Il n'est pas aisé non plus de pénétrer dans sa vie avec l'abandon de la camaraderie. « Un homme de peu de vertu, enclin à l'extravagance et à l'alcoolisme5 », a-t-il dit de lui-même à C. G. Jung, et à Louis Gillet, l'académicien français qui voulait faire son éloge : « Ne faites pas de moi un héros. Je suis simplement un homme moyen. » II s'entourait de gens pour la plupart inconnus : des garçons d'hôtel, des tailleurs, des fruitiers, des portiers, des concierges, des employés de banque, et cet ensemble était aussi nécessaire à son tempérament que les marquis et les marquises à celui de Proust. Quand on lui disait qu'il perdait son temps, il répondait : « Je n'ai jamais rencontré un raseur6 », remarque qui chez la plupart des écrivains aurait une résonance purement sentimentale. La preuve de sa sincérité est donnée par les milliers de phrases de ces amis obscurs qu'il a recueillies pour emplir ses livres. « Ce livre-ci, disait-il à Eugène Jolas en parlant de Finnegans Wake, a été écrit par les gens que j'ai rencontrés ou connus7. » Son contemporain John Synge écoutait les gens par un trou du plancher ; Joyce les rencontrait face à face, aussi simple dans son attitude qu'intransigeant dans son vouloir. On faisait de lui un lion, mais il ne rugissait pas.

Si nous demandons à Joyce de chevaucher la littérature comme un colosse, il nous décevra. Aucun général n'est venu lui présenter ses hommages, nul ne l'a appelé le Sage de Dublin. Comme il l'indique assez lui-même, aux yeux du monde il débuta en mauvais garçon et finit en vieux bonhomme. Il y a bien des reproches à lui faire : son insouciance à l'égard de l'argent, son goût de l'alcool et d'autres traits qui manquent de majesté et de décorum. Pourtant, comme Parsifal, nous avons à poser la question qu'il posait lui-même : « Qui est bon8 ? » Prophétique­ment, il appelait les biographes des « biogriffes » (biografiends9), mais il leur fournissait de quoi observer leur sujet en toutes postures en vue de le connaître. Sa passion pour la vérité, si amère qu'elle soit, est une maladie contagieuse qu'il voudrait communiquer à ses lecteurs et admirateurs.

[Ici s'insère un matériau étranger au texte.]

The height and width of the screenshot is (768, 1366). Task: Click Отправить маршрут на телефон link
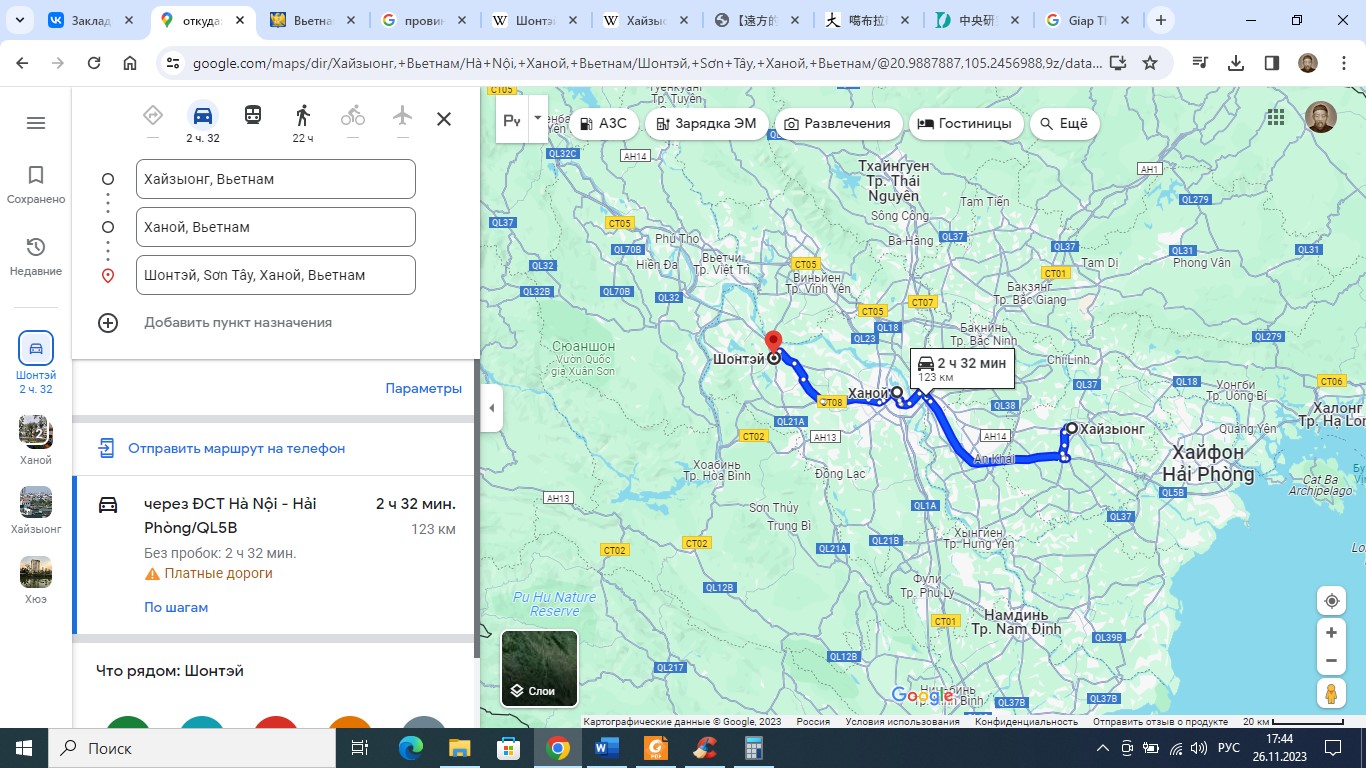(236, 448)
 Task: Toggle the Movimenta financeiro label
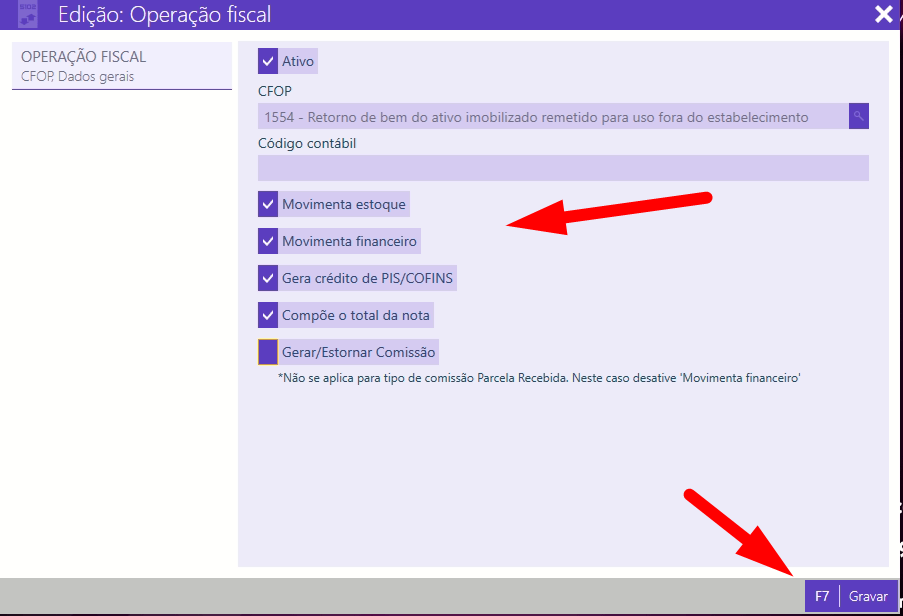[x=349, y=241]
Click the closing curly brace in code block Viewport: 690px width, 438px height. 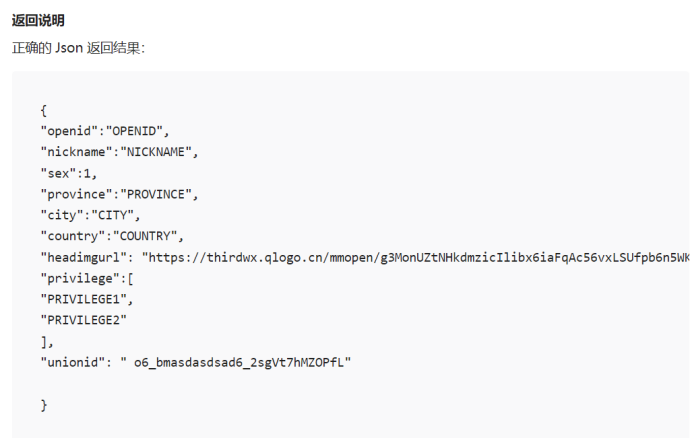click(x=44, y=404)
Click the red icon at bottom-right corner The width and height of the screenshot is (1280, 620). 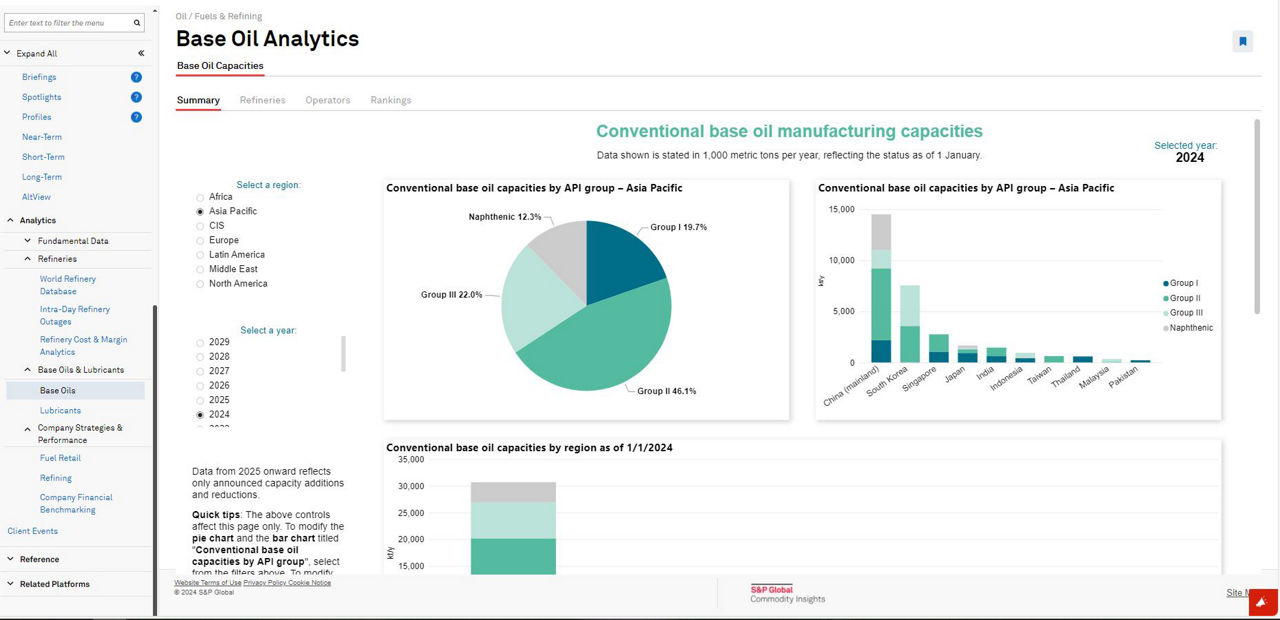tap(1264, 602)
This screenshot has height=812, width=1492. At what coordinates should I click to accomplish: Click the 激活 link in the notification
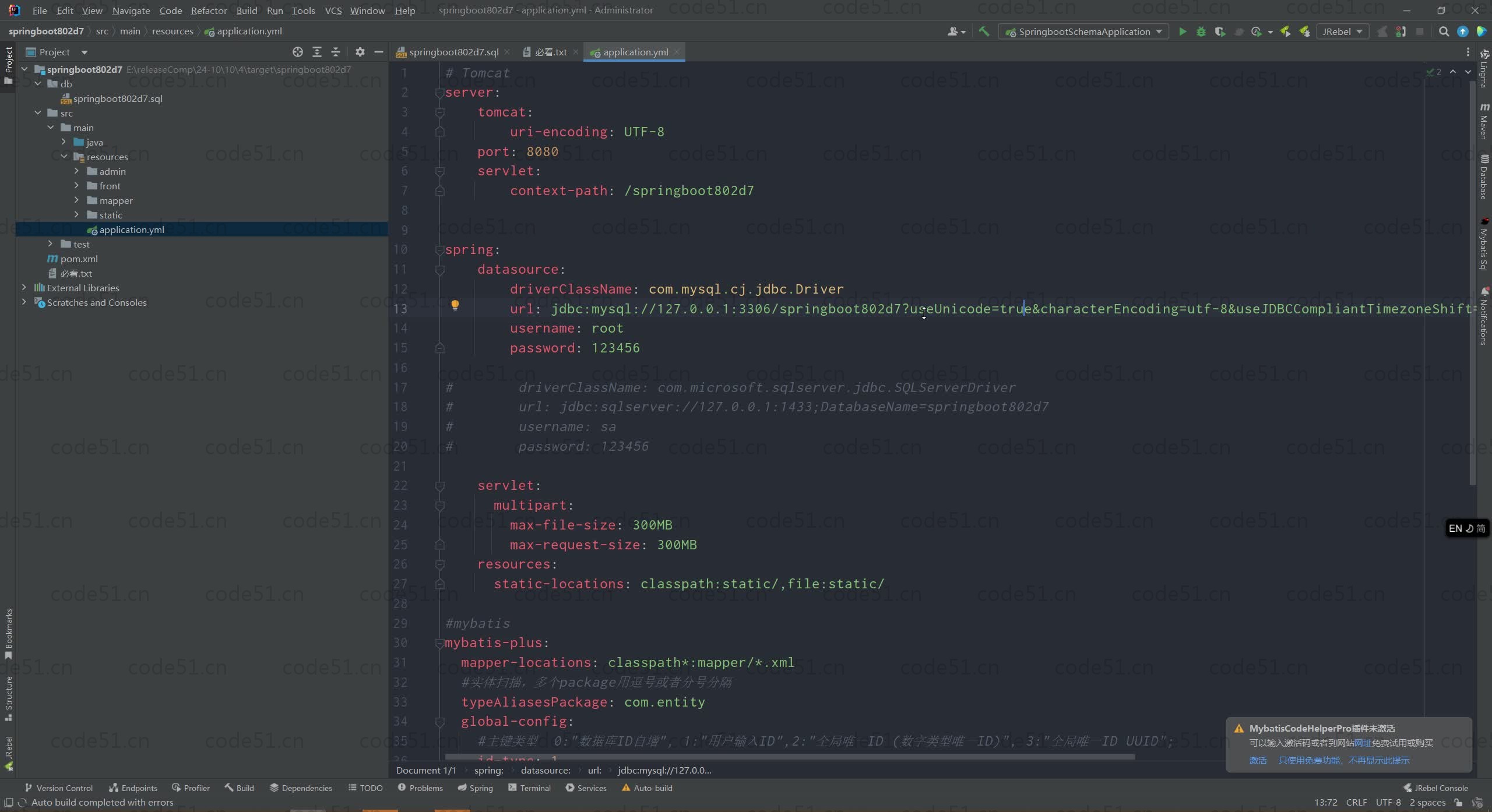click(x=1258, y=760)
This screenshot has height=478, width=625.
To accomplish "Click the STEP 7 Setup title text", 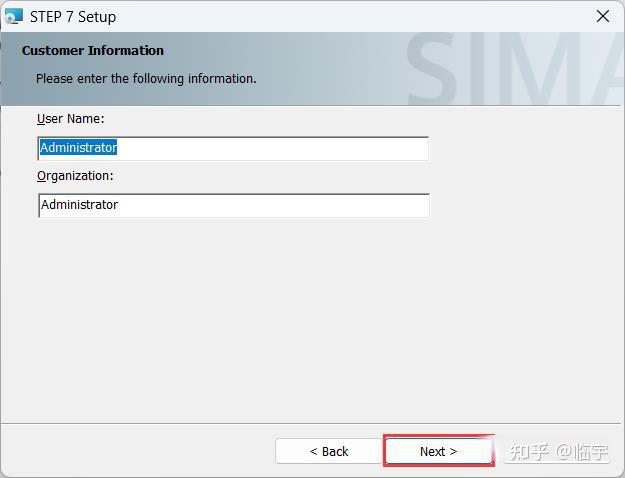I will click(73, 16).
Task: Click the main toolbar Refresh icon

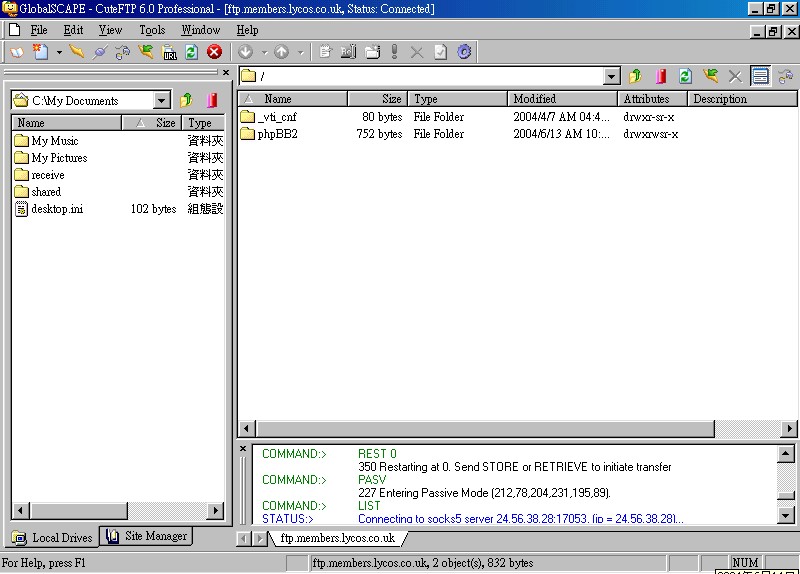Action: [x=191, y=52]
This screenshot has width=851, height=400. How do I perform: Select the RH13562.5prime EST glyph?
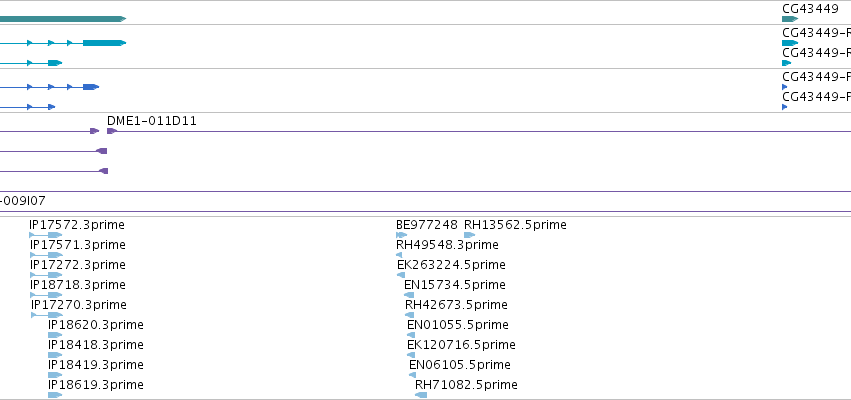pos(469,235)

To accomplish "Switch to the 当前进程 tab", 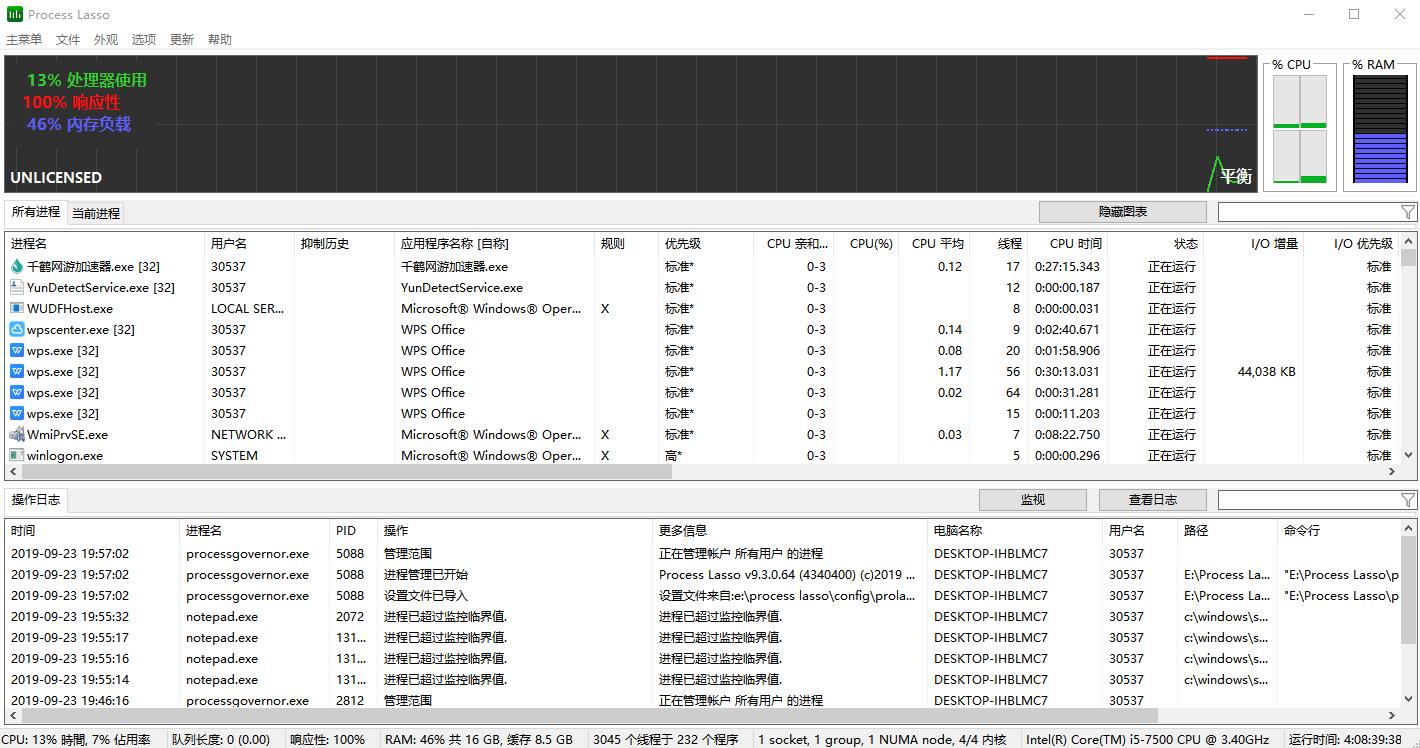I will (x=96, y=212).
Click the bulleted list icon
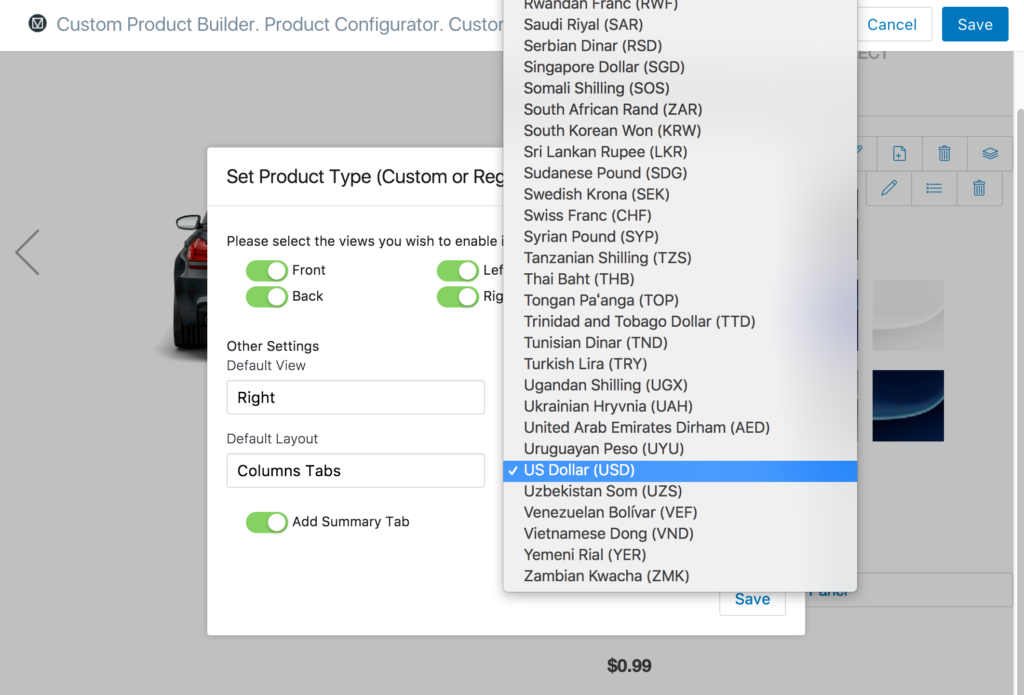Image resolution: width=1024 pixels, height=695 pixels. [x=934, y=188]
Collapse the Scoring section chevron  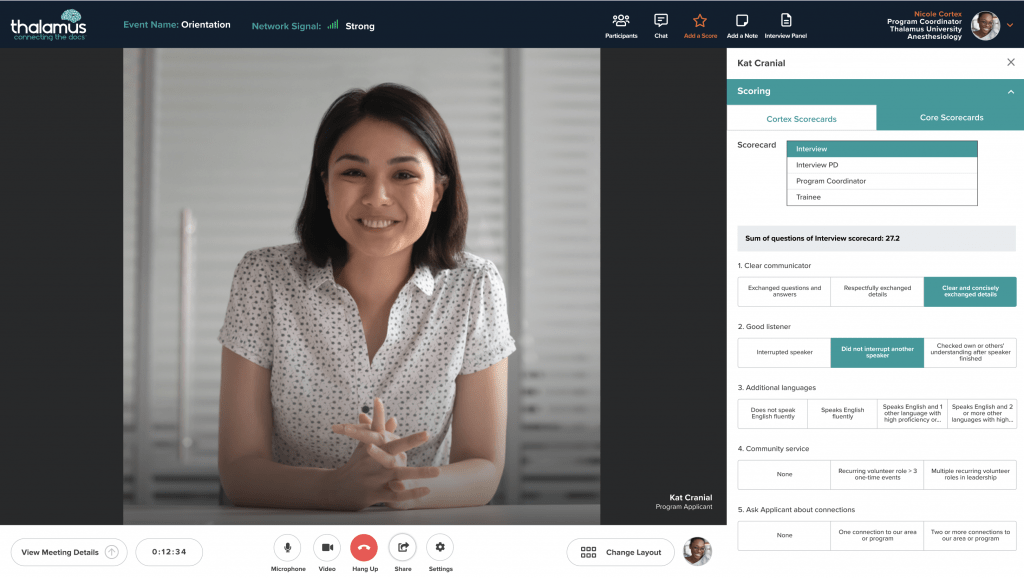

Pourtant, de même que la noblesse de ses héros prend peu à peu le pas sur leur manque de gloire, l'artiste tenace, rivé à son idée, surmonte peu à peu cette vie vagabonde et obérée, où Joyce poursuivait élégamment sa route. Implicitement, son œuvre offre une notion nouvelle de grandeur, qui ne cherche pas à rayonner, mais qui creuse et parfois atteint la surface du verbe ou de l'action. Ce genre de grandeur peut se découvrir aussi dans sa vie sous le camouflage des faiblesses. Restreint, personnel, insou­ciant et en même temps sachant tout embrasser, inflexible et grandiose, tel est le style de la grandeur de Joyce, un style aussi ardu, mais finalement aussi fertile, que celui de Finnegans Wake.